真剣なクレアの表情に、サラはきゅっと唇をかめしめ、気持ちを引き締めたのだった。


『華姫フェアリーテイル』

 日本の女性たちを中心に大ヒットしたライトノベル、つまり小説。

 コミカライズ、アニメ化、実写映画化、そしてゲーム化までした物語である。


 そんな『華姫フェアリーテイル』の物語は、メアリが華姫に就任するところから始まる。同時に華姫の警護として殿下が就任し、二人は出会いを果たす。その様子を見ていた殿下の婚約者であるクレアは嫉妬に狂い、華姫と殿下の恋路を邪魔する。その時大きな事件が勃発する。華姫と殿下は必死になってその事件に取り組むが、クレアは華姫に次々と嫌がらせをして邪魔をするのだ。

 そうしてクレアは悪事に手を染めてしまい、殿下と華姫によって修道院へと追放されてしまう。

 華姫と殿下はその後、婚約者となり、仲睦まじく暮らすのだった。


「……というのが『華姫フェアリーテイル』なのよ」

「えっとつまり、お嬢様は前世読まれた本の世界に転生した、ということですね」

「そうなの!だから私、このままじゃ悪役令嬢になって破滅しちゃうのよ!」

「成程」


 サラは考え込んだ。

 クレアの話を聞いたサラは、確かにこのインフラワーニティ王国に何もかもそっくりだと思った。不思議な花の存在や、奇跡の力を呼び起こす華姫。もしその物語の通りであれば、大きな事件が起こることになる。

 本来なら、到底信じられない話なのだが、クレアがわざわざこんな作り話をする理由も必要も無いのだ。『異世界転生』なんて荒唐無稽な話も信じられない。

 けれどサラはクレアを信じていた。

 たとえクレアの話になんの根拠がなかったとしても。クレアに仕える身として、クレアの言うことを疑うことはしなかった。

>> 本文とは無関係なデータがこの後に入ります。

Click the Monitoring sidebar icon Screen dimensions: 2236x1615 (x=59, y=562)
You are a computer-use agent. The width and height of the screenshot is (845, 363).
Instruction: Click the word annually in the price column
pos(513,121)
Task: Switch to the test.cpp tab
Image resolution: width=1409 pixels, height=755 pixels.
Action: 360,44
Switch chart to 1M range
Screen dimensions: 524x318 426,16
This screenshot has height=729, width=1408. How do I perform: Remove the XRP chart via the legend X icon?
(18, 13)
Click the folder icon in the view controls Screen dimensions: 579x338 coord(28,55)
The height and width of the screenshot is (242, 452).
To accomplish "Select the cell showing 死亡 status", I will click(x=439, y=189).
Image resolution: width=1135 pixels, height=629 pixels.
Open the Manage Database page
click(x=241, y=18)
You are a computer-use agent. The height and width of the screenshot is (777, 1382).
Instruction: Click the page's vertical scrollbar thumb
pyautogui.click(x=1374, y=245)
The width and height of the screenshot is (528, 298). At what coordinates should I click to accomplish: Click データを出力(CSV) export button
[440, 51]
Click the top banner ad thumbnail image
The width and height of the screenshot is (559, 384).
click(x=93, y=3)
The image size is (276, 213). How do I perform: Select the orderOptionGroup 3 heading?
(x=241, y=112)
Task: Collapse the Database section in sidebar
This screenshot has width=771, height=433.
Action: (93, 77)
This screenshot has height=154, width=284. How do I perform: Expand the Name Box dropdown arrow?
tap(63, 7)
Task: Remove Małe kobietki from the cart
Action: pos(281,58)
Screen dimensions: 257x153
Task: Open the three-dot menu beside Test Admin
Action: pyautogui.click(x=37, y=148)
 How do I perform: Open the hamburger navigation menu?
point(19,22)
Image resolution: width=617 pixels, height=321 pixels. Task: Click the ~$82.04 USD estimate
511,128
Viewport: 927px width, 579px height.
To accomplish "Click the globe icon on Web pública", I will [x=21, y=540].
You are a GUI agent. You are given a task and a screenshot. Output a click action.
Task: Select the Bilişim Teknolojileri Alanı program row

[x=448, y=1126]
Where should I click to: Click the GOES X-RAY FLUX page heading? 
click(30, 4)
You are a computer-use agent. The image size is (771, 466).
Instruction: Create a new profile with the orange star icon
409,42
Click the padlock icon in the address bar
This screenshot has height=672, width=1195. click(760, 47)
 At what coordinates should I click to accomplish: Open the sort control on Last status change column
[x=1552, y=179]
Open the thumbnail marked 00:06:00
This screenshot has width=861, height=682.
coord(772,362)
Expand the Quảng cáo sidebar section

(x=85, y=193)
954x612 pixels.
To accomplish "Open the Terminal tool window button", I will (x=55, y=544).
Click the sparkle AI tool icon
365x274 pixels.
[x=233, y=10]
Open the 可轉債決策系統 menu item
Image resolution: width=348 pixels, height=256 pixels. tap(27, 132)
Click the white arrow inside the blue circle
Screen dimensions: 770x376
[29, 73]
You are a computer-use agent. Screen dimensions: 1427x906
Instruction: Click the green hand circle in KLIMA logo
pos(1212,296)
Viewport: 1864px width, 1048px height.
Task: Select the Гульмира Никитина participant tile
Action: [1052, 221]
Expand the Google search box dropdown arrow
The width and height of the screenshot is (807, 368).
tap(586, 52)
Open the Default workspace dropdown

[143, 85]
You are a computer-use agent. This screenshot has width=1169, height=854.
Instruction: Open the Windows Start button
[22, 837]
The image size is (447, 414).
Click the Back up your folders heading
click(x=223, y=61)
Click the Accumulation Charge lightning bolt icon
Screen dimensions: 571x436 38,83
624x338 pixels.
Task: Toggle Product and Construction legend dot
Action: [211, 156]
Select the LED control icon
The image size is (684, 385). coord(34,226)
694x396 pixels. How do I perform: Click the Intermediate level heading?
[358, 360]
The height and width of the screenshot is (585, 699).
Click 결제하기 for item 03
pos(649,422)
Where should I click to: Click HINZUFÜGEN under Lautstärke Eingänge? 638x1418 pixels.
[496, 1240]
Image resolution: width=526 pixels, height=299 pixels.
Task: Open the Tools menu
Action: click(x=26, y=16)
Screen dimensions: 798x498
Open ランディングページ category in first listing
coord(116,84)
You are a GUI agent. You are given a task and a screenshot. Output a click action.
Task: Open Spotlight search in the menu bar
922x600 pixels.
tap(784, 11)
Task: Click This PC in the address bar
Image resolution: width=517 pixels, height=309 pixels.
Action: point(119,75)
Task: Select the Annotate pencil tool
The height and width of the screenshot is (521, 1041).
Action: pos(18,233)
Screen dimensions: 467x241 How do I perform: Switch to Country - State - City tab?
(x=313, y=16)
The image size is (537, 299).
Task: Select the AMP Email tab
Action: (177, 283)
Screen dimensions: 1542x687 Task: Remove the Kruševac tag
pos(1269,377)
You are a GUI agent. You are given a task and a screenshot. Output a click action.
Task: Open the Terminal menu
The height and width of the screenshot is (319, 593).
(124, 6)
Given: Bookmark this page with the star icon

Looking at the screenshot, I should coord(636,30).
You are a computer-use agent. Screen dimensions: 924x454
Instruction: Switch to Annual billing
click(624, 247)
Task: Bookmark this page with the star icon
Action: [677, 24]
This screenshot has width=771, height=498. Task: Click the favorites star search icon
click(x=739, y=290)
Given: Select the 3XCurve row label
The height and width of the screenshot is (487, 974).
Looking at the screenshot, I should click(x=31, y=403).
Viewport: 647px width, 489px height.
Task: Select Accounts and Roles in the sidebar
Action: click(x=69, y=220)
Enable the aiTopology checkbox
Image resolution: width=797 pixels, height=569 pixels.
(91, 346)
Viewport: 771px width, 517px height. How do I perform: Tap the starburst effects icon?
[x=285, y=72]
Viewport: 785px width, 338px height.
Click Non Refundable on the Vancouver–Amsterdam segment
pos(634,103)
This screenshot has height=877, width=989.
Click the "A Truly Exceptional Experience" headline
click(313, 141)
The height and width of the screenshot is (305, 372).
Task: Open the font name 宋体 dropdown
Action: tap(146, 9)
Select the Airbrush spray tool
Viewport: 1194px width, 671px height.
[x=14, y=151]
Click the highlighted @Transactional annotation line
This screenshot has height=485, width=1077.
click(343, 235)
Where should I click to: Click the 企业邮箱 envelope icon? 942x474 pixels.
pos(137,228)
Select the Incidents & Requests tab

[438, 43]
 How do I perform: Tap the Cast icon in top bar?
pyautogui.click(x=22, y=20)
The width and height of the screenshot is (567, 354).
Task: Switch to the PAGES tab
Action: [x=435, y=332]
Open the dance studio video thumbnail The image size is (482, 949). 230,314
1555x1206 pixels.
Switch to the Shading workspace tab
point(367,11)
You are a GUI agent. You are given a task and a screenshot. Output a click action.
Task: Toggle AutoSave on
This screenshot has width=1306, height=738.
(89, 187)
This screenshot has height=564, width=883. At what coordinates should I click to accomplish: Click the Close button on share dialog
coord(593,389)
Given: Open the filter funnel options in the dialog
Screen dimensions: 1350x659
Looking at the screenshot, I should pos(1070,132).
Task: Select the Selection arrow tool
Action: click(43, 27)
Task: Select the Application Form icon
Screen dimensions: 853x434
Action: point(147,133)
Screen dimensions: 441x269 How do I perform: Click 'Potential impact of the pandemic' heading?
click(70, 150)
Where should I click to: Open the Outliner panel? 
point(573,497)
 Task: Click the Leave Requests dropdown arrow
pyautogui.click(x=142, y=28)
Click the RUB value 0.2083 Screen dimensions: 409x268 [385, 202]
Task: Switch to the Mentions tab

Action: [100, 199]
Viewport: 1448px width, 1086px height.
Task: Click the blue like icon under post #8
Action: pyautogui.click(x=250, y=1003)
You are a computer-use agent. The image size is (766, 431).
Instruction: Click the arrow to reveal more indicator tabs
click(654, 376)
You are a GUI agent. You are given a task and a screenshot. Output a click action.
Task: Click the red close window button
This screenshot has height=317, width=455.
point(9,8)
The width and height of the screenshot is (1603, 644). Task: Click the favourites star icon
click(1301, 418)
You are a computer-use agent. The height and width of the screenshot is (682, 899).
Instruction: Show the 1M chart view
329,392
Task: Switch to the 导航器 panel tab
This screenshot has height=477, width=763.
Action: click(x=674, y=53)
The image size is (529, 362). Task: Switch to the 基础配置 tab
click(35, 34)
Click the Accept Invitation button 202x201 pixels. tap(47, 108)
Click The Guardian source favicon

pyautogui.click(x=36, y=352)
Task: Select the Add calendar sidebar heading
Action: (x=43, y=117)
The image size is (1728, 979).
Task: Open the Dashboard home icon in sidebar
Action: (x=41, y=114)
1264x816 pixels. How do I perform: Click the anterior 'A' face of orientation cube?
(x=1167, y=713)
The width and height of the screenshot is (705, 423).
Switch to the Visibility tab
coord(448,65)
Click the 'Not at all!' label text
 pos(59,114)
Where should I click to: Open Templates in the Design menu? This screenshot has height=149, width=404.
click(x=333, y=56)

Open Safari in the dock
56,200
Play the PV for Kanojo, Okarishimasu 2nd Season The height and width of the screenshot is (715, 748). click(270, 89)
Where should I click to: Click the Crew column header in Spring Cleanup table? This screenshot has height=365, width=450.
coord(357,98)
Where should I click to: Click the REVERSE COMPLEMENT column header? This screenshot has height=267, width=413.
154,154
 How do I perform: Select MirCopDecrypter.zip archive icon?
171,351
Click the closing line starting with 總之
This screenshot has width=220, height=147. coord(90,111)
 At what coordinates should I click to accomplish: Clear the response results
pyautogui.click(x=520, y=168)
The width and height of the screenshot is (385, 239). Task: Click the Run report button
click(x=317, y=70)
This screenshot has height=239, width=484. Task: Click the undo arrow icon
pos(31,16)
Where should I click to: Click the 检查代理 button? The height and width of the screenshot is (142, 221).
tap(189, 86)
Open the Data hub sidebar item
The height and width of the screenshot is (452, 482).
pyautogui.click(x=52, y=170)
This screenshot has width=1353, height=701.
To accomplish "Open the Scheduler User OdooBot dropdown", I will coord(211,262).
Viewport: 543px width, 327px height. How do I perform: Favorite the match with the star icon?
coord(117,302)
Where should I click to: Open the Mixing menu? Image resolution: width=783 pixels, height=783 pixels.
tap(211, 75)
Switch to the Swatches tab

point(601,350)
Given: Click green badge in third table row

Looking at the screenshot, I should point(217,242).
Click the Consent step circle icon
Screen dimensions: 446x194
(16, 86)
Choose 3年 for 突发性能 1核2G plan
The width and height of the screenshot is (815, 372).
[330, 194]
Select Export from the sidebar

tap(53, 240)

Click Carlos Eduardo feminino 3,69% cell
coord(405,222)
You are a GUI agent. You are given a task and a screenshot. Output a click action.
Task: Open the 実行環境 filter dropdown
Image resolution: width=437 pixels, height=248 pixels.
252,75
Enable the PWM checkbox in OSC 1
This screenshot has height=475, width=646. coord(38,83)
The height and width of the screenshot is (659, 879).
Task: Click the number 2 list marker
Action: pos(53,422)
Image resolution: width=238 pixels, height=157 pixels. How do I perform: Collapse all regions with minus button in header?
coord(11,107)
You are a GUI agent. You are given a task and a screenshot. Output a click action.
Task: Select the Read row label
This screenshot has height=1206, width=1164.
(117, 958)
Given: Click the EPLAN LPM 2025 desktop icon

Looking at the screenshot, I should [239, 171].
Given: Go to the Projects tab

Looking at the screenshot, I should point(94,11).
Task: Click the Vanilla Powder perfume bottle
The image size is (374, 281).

 そうなると問題になるのは、クレアが近い将来破滅してしまうということだ。

 クレアには幸せになってほしい。そのためにできることは全てやっておきたいのだ。

 

「ちなみにその物語に、私はいましたか?」

「えっと、クレア専属メイドは登場したけれど、名前はなかったわ」

「そうですか。……ではそのメイドはお嬢様と仲良しでしたか?」

「そんな感じはなかったと思うわ」


 クレアはうんうんと記憶を引きずり出しながら答えた。サラは「そうですか」と答え、考え込んだ。クレアの物語の記憶ではサラの存在はない。クレアのためなら悪に手を染めることさえ厭わないサラが出てこないのはおかしい。


「ではお嬢様。お嬢様の知る物語と現実は少し違うみたいですね」


 サラは「少し違う」と結論付けた。

 ただ今後どうなるかはわからない。


「大丈夫です。私がいる限り、お嬢様を破滅させたりはいたしませんから」

「サ……サラ!」


クレアは目に涙を溜めて、サラに抱きついた。


「全力で破滅フラグ回避しましょうね!サラ!」


サラはにっこりと微笑んだ。


ーーふらぐ、とは何なのでしょうか。


疑問に思っても口には出さず、優しくクレアを抱きしめ返すのだった。